The founders of Owl’s Brew are gearing up for 2019 as they plan to relaunch the brand with a new identity, and raise as much as $10 million as part of a Series B round of funding. The company also recently hired former New Belgium CEO Christine Perich.
Jennie Ripps, the co-founder of Owl’s Brew, which received an investment from Anheuser-Busch InBev’s ZX Ventures unit in May 2017, told Brewbound that the 5-year-old company is dropping the term “radler” from its ready-to-drink line beginning in January 2019 and becoming “Owl’s Brew Boozy Tea & Botanicals.”
According to Ripps, consumer confusion led to the change, and the new name better reflects “what we do best, which is tea and botanicals.”
Ripps said she and co-founder Maria Littlefield had grown “frustrated” with the tea line’s lack of off-premise retail velocity when their reps weren’t conducting in-store samplings and telling the brand’s story.
“The packaging wasn’t telling the story,” she added. “So people didn’t know to pick it off the shelves.”
After simplifying the names of the Owl’s Brew tea-based cocktail mixer line last year and seeing triple-digit year-over-year growth, Ripps said she and Littlefield began reevaluating the presentation of their line of 60/40 beer-and-tea blends.
“We were confusing,” she admitted, adding that consumers didn’t identify with the term “radler.” “It was just super convoluted and our buyer isn’t looking for beer.
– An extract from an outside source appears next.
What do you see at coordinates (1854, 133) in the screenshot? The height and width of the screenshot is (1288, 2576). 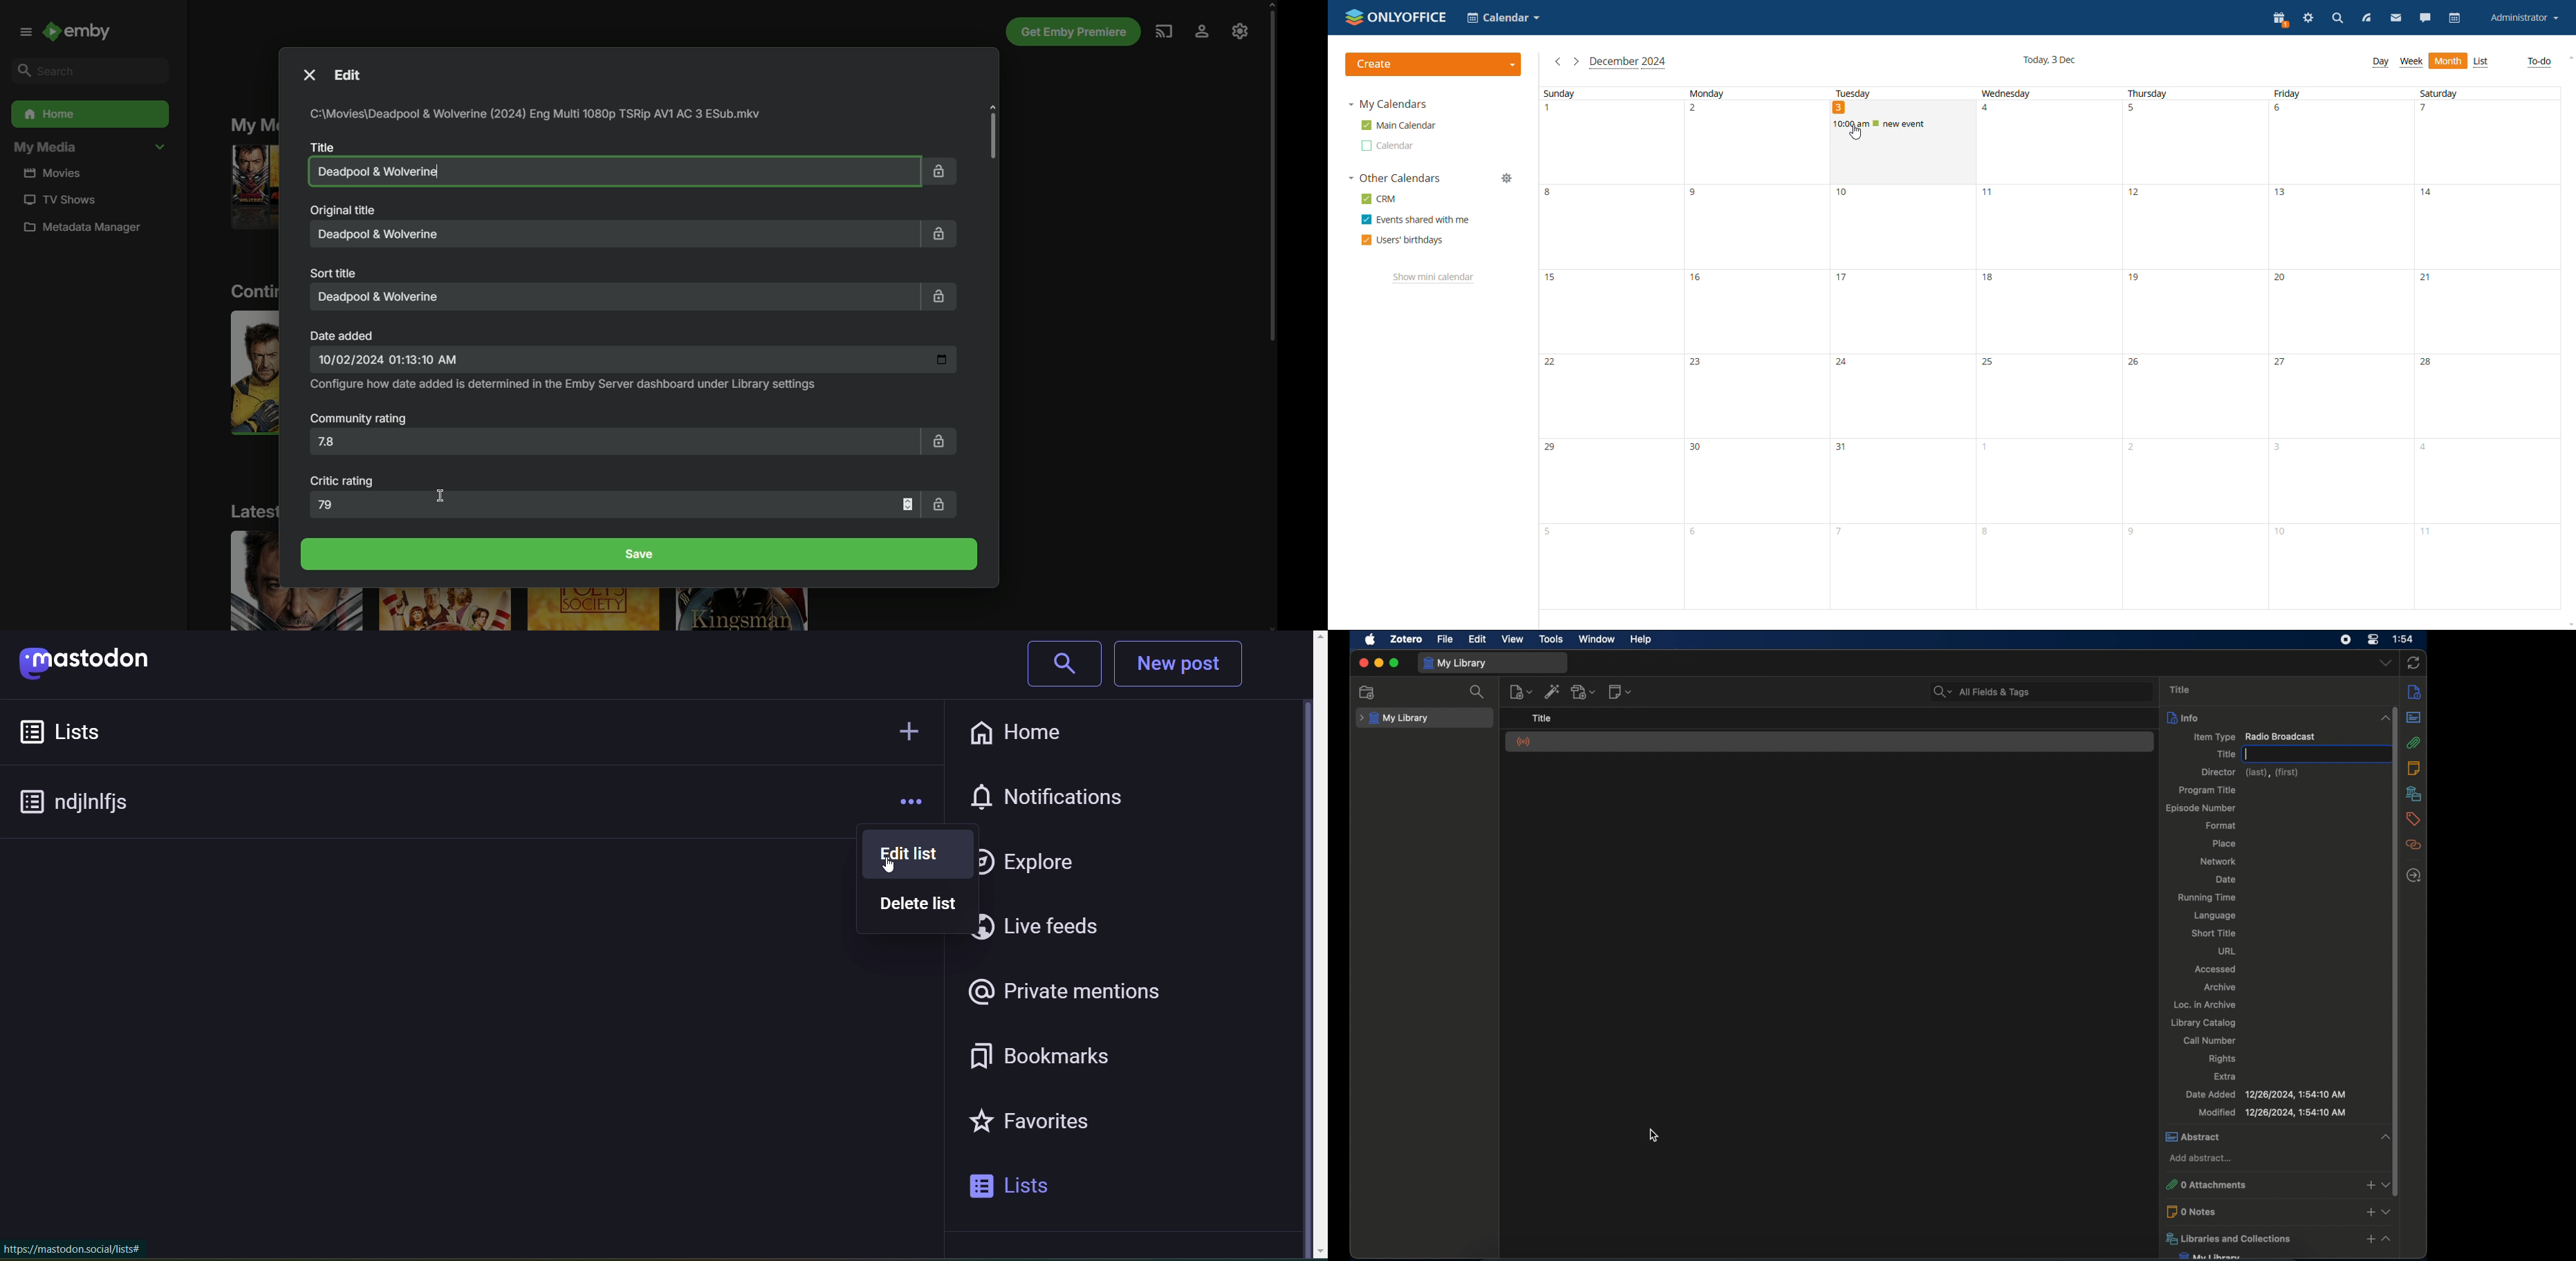 I see `cursor` at bounding box center [1854, 133].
Our buyer is looking for something for the beer occasion, but not beer.”
Owl’s Brew determined that its consumers wanted a boozier tea product that spells out the ingredients inside of each can after conducting research with several focus groups. In response, the company’s core four tea products will be named after their blends starting next year:
- White tea, watermelon and pomegranate
- Darjeeling tea, hibiscus and strawberry
- English breakfast tea, lemon and lime
- Green tea, orange juice and La Colombe cold brew coffee
Owl’s Brew will also increase the alcohol by volume (ABV) of those offerings from 3.8 percent to 5 percent. The liquid will also transition from traditional 12 oz. cans to 12 oz. slim cans at a price point of between $9.99 and $11.99 per 6-pack.
The packaging adjustments coincide with a move to add experienced beer industry professionals to the Owl’s Brew team.
Perich, who worked for 16 years with New Belgium before departing the company to become the CEO of non-alcoholic beverage company WTRMLN WTR, joined Owl’s Brew in a senior leadership role via her consulting firm, Perich Advisors, earlier this month after her 2-year non-compete with the Fort Collins-headquartered craft brewery expired. She had stepped down as CEO from WTRMLN WTR due to personal health reasons in October 2017.
Ripps told Brewbound that Perich brings much needed industry experience to the company’s daily operations. She will serve in a leadership position as the rebrand rolls out over the next six-to-nine months, and then transition into an advisory role and obtain a seat on the company’s five-member board of directors. That board is made up of two representatives from ZX Ventures and three from Owl’s Brew.
Perich joins former Heineken USA director of business development Andy Gresho, who came on board with Owl’s Brew in May as VP of sales. Industry consultant Bump Williams has also served in an unpaid advisory role with the company for several years, Ripps added.
Ripps said Gresho has helped Owl’s Brew build its sales team, while also helping rationalize its footprint from 69 wholesalers in 17 states to 24 wholesalers in 12 states. She added that those moves were made to ensure Owl’s Brew is growing “the right way within a footprint that we are able to support.”
“We’d gone too big and kind of spread out too thin,” she said.
So Owl’s Brew pulled out of several faraway markets that it was unable to support with territory managers. The company is now focused on an East Coast footprint that extends from Boston to South Carolina, with a primary focus on the New York market. However, one additional market expansion is in the works for 2019 as Owl’s Brew plans to begin shipments of its boozy teas to Southern California, where Ripps believes a target demographic for Owl’s Brew exists.
Meanwhile, Owl’s Brew is on the verge of launching a Series B funding round later this month with a goal of raising between $5 million and $10 million by the end of the year, Ripps said.
The latest funding round follows a $4 million Series A raise that closed in early 2017. That round included large investments from ZX Ventures, as well as investment firm Cambridge Companies SPG.
Ripps said capital from the latest round would be used to support its new hires, brand relaunch and marketing programs with its wholesalers. Additionally, the company plans to hire six additional sales reps in the first quarter of next year.